##### The records #####

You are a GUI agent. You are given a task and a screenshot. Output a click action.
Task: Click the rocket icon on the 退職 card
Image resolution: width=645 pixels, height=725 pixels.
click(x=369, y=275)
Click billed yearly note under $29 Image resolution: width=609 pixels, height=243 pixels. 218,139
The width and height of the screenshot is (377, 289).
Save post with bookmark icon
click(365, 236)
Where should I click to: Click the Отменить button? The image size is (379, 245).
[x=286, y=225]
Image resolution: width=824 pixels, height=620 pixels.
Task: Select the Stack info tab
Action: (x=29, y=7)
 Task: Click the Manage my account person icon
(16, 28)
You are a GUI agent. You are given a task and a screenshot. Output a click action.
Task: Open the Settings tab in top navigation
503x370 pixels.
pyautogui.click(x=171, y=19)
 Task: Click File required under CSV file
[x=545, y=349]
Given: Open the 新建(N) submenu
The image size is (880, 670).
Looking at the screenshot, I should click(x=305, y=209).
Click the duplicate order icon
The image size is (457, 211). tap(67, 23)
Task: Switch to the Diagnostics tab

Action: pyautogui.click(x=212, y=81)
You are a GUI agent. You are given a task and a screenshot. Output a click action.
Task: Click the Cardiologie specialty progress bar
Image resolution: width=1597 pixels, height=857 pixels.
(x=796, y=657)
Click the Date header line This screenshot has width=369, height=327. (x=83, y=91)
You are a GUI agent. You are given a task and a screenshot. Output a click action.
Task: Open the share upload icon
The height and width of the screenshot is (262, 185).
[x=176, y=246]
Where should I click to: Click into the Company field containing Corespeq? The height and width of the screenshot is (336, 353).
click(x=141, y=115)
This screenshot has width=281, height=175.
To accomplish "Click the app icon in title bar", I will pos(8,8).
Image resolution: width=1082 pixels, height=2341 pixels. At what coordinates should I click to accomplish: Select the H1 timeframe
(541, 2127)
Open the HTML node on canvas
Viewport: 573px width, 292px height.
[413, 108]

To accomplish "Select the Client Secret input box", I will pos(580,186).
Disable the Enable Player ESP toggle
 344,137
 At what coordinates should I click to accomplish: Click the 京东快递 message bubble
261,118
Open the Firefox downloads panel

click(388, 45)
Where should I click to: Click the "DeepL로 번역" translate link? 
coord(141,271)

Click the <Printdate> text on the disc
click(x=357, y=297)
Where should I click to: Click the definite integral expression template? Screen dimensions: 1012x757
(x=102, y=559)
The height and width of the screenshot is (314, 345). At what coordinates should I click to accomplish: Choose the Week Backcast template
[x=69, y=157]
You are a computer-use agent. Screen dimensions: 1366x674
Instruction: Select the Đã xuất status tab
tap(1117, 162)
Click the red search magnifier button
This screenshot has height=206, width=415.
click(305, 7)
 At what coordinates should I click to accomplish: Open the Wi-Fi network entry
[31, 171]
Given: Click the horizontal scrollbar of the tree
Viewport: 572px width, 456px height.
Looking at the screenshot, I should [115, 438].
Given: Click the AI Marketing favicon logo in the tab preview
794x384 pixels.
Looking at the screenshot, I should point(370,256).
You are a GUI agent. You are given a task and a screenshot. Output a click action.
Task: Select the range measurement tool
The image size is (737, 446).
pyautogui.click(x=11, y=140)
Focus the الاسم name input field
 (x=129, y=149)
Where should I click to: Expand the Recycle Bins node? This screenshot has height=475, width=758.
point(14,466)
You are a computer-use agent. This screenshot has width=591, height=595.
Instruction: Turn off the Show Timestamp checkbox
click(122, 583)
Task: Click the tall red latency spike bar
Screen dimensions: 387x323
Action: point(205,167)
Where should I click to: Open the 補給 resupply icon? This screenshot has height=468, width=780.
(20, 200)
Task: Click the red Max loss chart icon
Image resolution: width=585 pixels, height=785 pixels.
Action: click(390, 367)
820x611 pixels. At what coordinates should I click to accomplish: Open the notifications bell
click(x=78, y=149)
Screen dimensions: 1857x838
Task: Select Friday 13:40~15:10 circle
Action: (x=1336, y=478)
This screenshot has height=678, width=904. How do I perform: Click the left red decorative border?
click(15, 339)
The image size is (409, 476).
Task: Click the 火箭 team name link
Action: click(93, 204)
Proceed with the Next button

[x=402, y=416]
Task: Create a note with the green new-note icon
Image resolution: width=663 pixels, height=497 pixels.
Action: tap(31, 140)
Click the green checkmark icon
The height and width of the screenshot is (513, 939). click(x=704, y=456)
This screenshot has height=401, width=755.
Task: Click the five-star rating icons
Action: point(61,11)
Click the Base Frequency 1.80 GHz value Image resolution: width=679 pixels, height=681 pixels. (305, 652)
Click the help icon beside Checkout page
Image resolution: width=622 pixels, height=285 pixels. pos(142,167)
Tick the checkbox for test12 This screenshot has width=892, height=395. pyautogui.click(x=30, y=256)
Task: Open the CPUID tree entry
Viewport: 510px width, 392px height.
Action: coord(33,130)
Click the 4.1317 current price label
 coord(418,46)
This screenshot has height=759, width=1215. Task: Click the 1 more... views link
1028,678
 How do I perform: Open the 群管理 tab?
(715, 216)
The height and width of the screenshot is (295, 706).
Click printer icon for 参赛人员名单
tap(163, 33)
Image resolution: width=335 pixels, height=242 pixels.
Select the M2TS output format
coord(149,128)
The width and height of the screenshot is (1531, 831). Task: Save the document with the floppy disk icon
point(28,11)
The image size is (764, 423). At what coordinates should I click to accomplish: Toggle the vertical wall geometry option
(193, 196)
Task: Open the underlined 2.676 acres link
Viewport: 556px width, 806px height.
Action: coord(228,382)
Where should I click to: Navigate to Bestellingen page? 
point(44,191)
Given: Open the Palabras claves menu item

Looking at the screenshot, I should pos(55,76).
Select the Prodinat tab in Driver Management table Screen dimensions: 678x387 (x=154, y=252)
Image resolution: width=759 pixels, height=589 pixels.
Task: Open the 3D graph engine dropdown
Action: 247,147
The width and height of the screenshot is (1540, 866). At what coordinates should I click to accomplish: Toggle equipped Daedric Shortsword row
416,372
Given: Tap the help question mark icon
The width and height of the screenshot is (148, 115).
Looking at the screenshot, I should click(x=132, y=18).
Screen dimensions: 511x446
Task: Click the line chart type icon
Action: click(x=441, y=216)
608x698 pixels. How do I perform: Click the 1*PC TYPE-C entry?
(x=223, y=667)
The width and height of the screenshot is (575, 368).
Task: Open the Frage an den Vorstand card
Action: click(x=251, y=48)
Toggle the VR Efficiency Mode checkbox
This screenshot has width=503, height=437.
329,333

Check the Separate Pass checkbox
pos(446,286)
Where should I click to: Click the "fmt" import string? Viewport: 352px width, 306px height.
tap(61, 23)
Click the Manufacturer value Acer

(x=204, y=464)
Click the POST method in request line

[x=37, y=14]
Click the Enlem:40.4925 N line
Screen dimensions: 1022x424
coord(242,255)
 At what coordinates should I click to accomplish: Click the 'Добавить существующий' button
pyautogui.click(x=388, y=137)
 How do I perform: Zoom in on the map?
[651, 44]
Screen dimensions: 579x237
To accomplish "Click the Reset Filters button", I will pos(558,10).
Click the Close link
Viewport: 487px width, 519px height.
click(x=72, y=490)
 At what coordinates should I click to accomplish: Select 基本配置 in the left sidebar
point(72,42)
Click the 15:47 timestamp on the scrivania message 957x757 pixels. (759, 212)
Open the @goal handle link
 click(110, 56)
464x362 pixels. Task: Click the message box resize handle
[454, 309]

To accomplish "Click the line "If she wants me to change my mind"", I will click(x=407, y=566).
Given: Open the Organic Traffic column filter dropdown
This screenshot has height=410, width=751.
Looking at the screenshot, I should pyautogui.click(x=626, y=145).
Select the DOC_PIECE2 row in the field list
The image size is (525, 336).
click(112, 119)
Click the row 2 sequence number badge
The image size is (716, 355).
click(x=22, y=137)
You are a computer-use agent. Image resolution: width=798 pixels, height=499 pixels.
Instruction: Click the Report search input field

#####

#### Assignment:
Across the entries, each line containing the word "will" is to be counted once; the total alone is to be given.

#### Written response:
4